Até janeiro deste ano, as concessionárias atuaram com seguimento do Serviço Funerário do Município de São Paulo, uma vez que segmento da tempo de implementação. A Sucursal Reguladora de Serviços Públicos do Município de São Paulo (SP Regula) é responsável pela fiscalização e gestão contratual das concessões.
Prefeitura
A prefeitura de São Paulo informou, em nota, que a qualidade dos serviços e o cumprimento de todas as cláusulas contratuais da licença são monitoradas periodicamente pela SP Regula. “É fundamental que os munícipes formalizem as reclamações ou sugestões por meio da Ouvidoria Universal do Município, do site da SP Regula ou pelos canais de atendimento SP156. Todos os casos são rigorosamente apurados”, diz a nota.

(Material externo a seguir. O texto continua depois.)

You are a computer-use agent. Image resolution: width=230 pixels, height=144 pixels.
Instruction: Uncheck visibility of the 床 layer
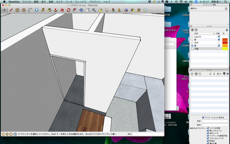(x=219, y=39)
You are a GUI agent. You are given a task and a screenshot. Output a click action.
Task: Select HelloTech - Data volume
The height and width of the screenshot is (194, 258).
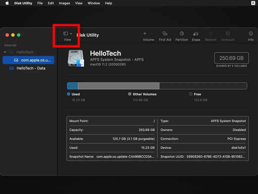(x=31, y=68)
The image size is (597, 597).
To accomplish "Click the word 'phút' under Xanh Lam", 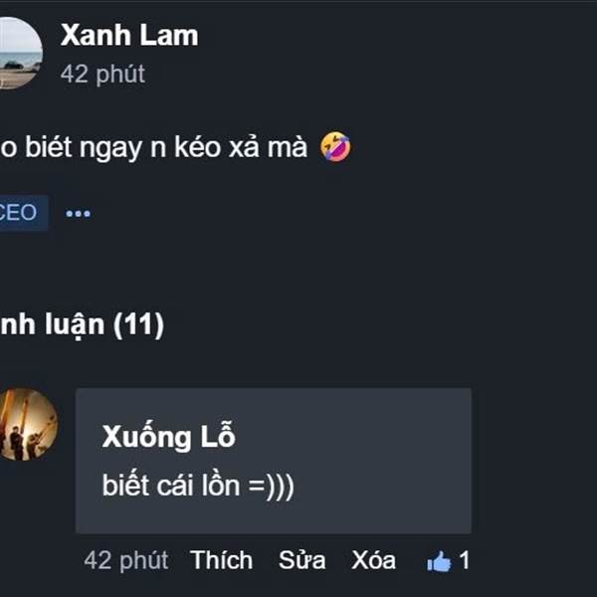I will [x=120, y=75].
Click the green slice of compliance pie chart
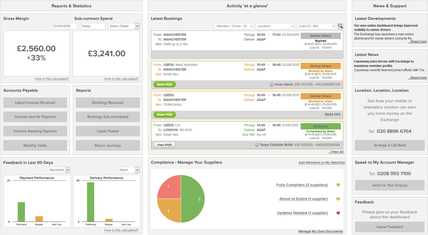The height and width of the screenshot is (235, 428). click(193, 199)
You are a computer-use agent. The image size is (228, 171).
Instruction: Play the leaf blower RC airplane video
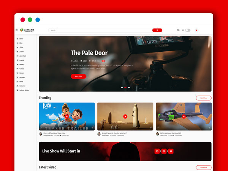pyautogui.click(x=184, y=117)
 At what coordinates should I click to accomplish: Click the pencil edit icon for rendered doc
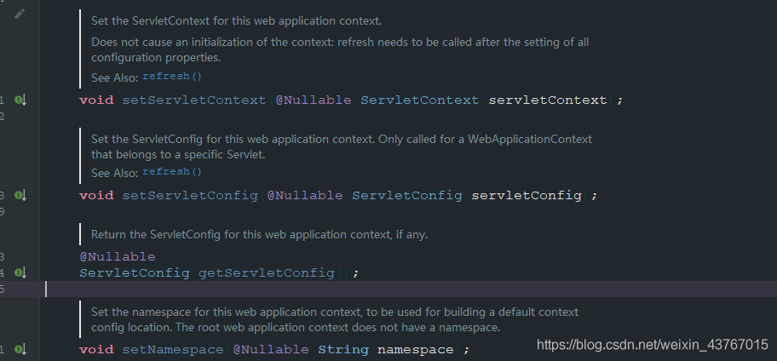[x=20, y=14]
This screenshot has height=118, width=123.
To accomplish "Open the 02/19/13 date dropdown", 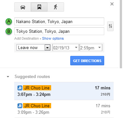I will click(x=66, y=47).
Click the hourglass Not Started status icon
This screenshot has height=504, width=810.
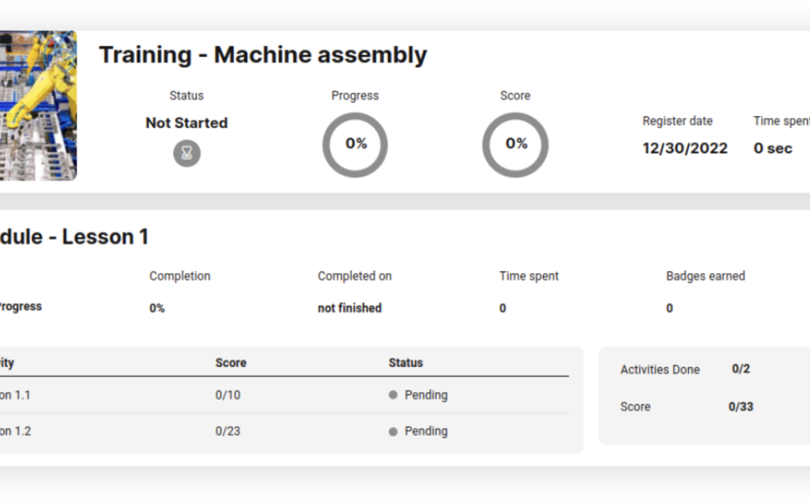tap(186, 153)
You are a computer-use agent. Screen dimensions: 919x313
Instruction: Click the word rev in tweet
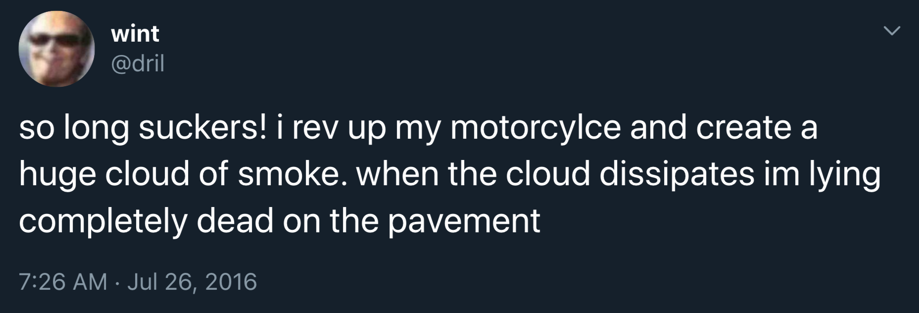[315, 128]
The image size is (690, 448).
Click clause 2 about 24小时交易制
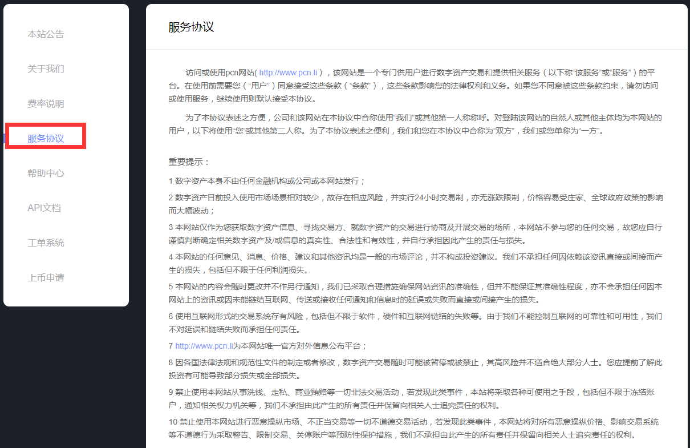415,197
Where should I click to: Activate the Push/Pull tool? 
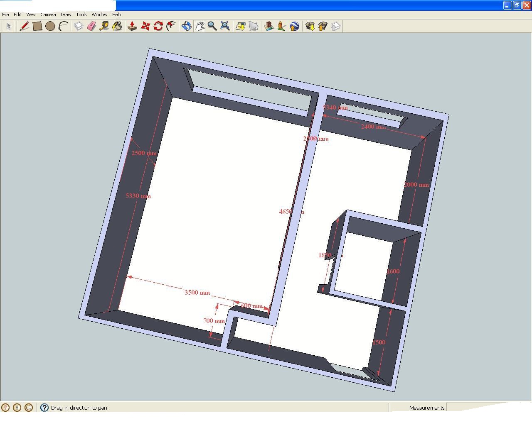click(132, 26)
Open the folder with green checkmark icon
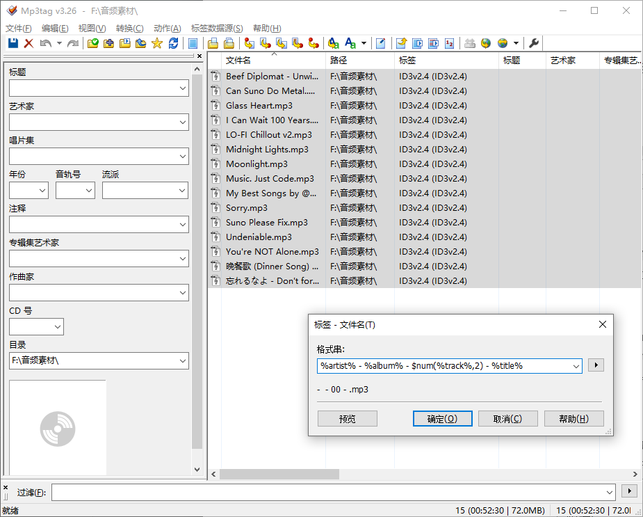The image size is (643, 517). coord(92,43)
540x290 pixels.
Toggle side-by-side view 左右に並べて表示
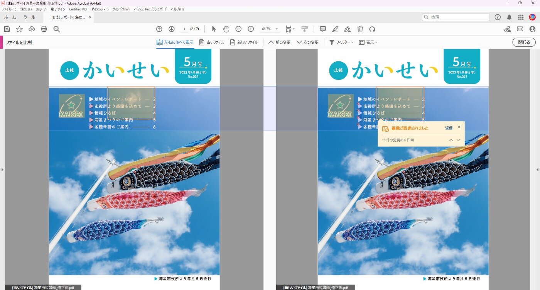click(175, 42)
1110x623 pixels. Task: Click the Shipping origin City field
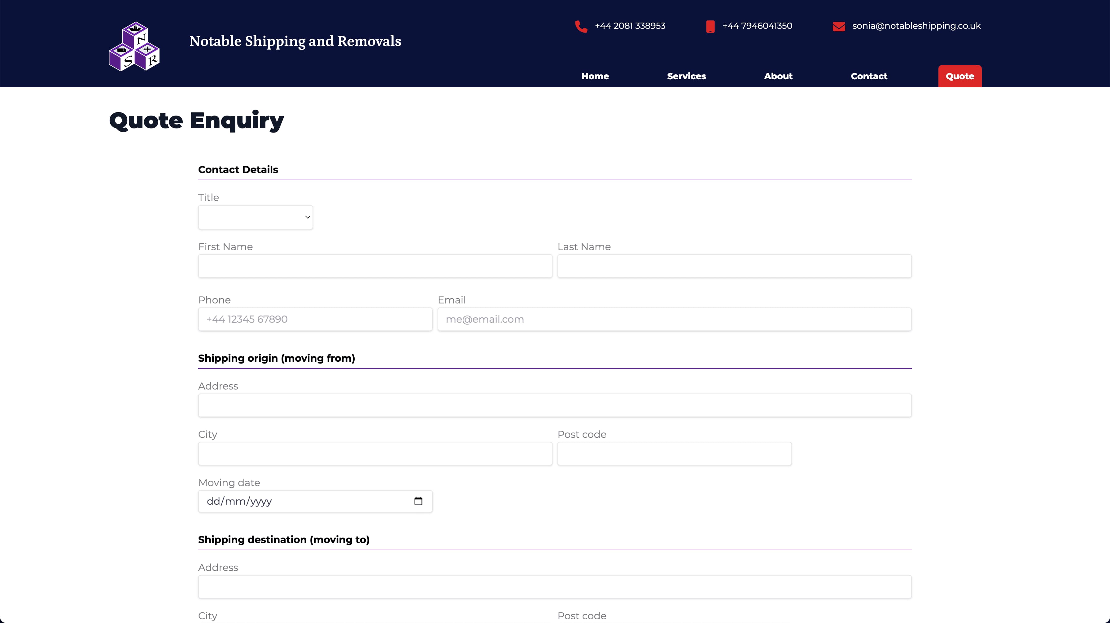[x=375, y=454]
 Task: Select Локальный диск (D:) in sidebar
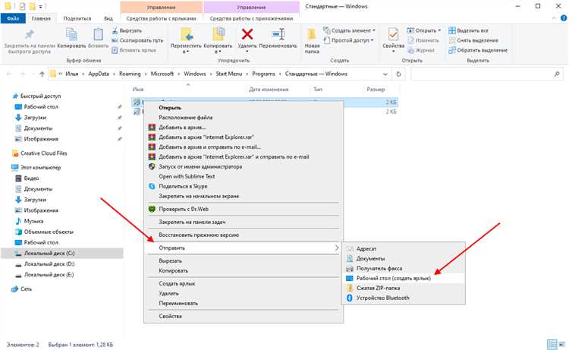coord(49,263)
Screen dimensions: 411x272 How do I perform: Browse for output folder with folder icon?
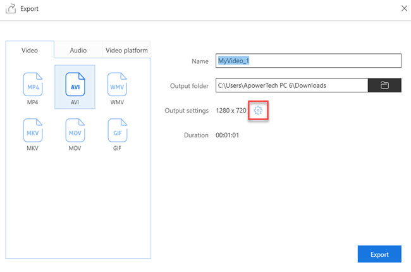coord(384,85)
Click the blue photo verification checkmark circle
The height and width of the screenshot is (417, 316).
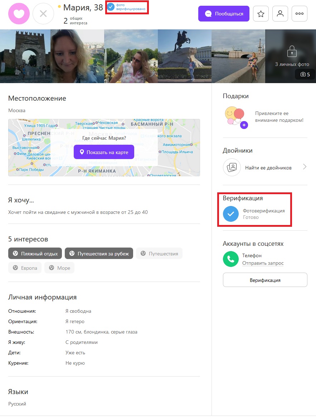coord(231,214)
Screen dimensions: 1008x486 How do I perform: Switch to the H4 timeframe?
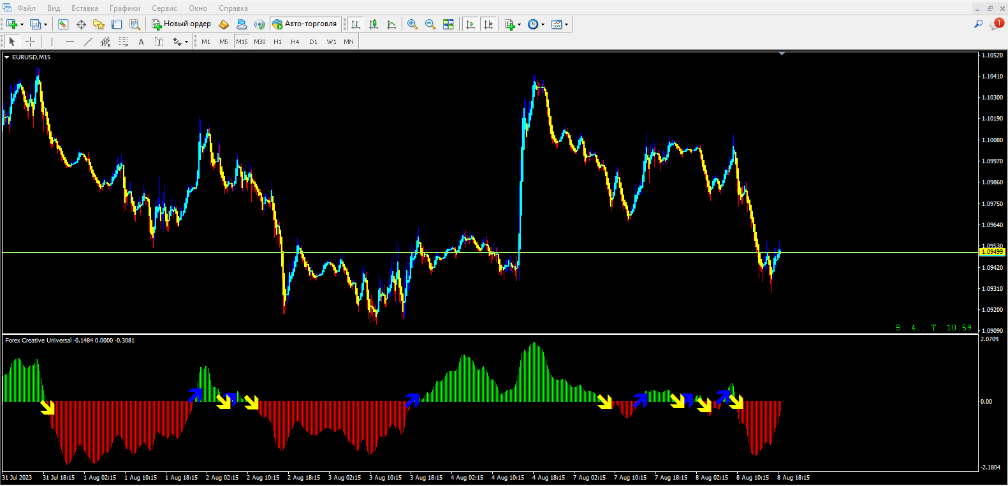pos(295,41)
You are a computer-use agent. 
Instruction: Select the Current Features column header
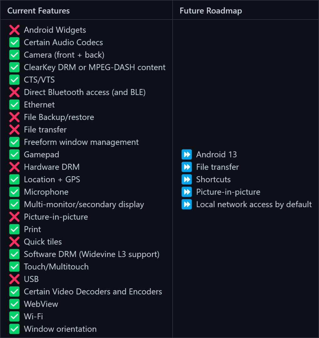[39, 11]
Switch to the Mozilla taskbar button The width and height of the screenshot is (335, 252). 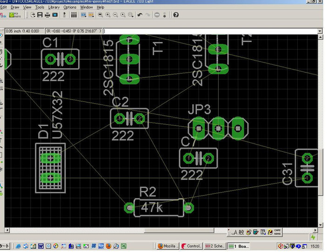[168, 246]
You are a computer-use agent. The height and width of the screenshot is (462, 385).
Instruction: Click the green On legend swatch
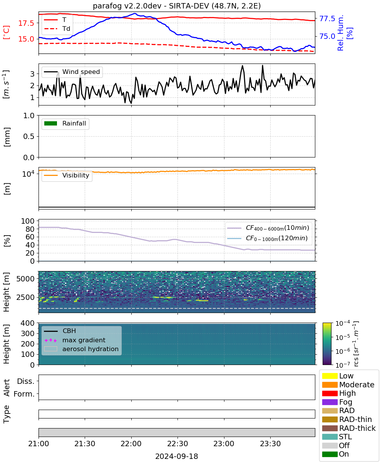(330, 454)
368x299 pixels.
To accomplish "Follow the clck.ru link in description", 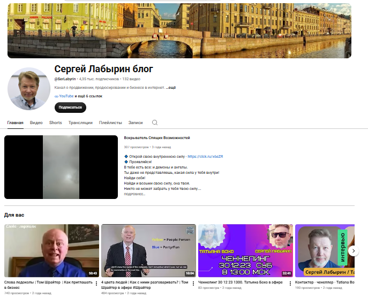I will (x=205, y=157).
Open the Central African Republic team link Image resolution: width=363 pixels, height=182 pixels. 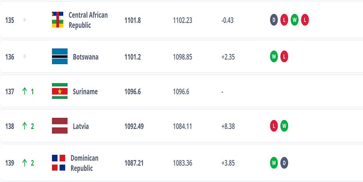(88, 20)
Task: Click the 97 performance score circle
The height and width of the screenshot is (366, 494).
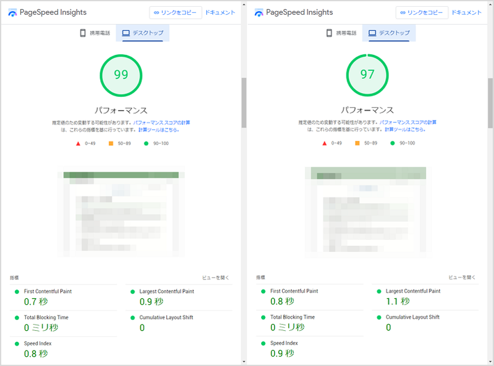Action: [x=367, y=75]
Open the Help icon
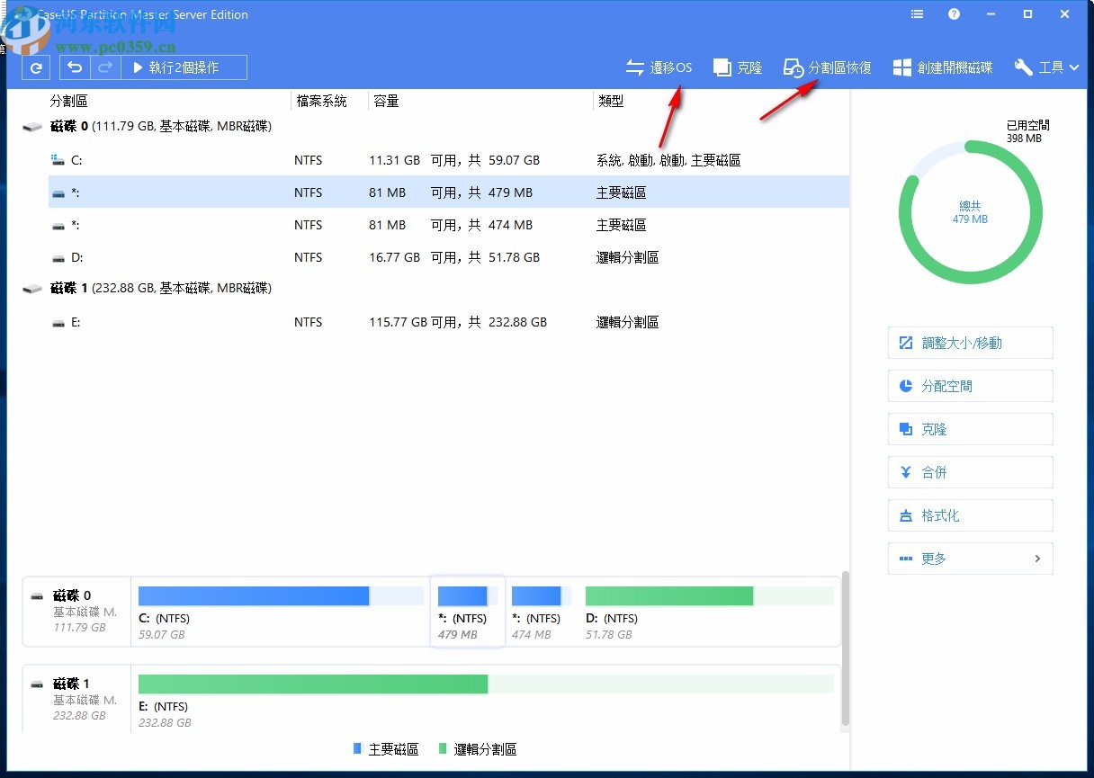 [954, 14]
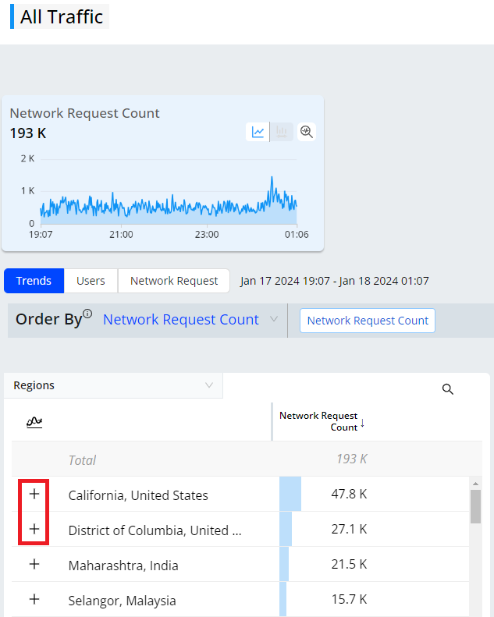Click the sort arrow on Network Request Count column
494x617 pixels.
[x=363, y=423]
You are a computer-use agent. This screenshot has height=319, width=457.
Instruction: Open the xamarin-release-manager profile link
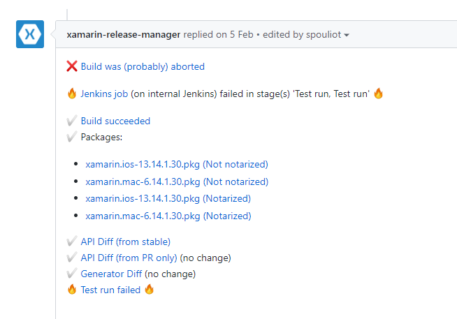(124, 34)
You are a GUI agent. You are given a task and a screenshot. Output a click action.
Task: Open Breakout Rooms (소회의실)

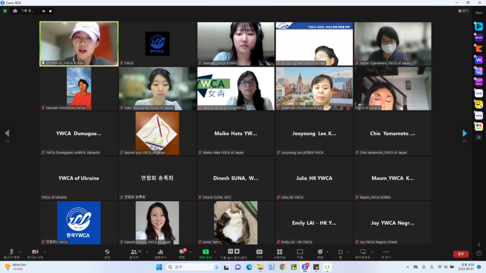point(280,253)
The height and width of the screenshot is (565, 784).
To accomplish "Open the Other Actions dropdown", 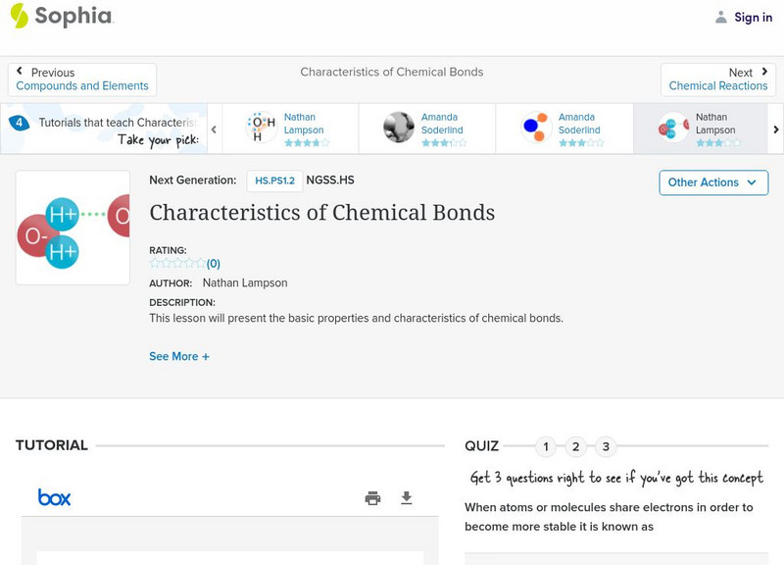I will (x=712, y=182).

“O funeral social (pacote mais barato comercializado hoje) custa R$ 566,04, ou seja, 25% mais barato do que o pacote ‘Jasmim’, que era o mais barato antes da licença (R$ 754,73). Os demais pacotes mantiveram os preços de 2019, com exclusivamente a correção prevista no primeiro ano de contrato”, acrescentou a prefeitura.
A nota diz ainda que “desde o início da licença, houve avanços na qualidade dos serviços, com a implementação de padrões mínimos para urnas funerárias e cinerárias, definição do tempo de velório e monitoramento do corpo”.
Celso Vitor Souza, de 61 anos, disse que a concessionária do cemitério Vila Novidade Cachoeirinha não presta informações que esclareçam sobre as antigas concessões de uso de sepultura, feitas antes da licença dos cemitérios à iniciativa privada. Nascente é o caso de sua família, que está sendo cobrada em R$ 20 milénio para renovação da licença de uso. No sítio, foram enterrados os pais e irmão de Celso.
“Em julho deste ano, a família foi realizar a exumação [do meu irmão] e foram impedidos. Os agentes funerários alegaram que a licença venceu e era necessário o pagamento de R$ 20 milénio. Procurei a Defensoria Pública, que exigiu as informações por escrito. Só portanto foi permitida a exumação. No entanto, até o momento continuo sem saber quais são os meus direitos com relação ao túmulo da família”, relatou Celso.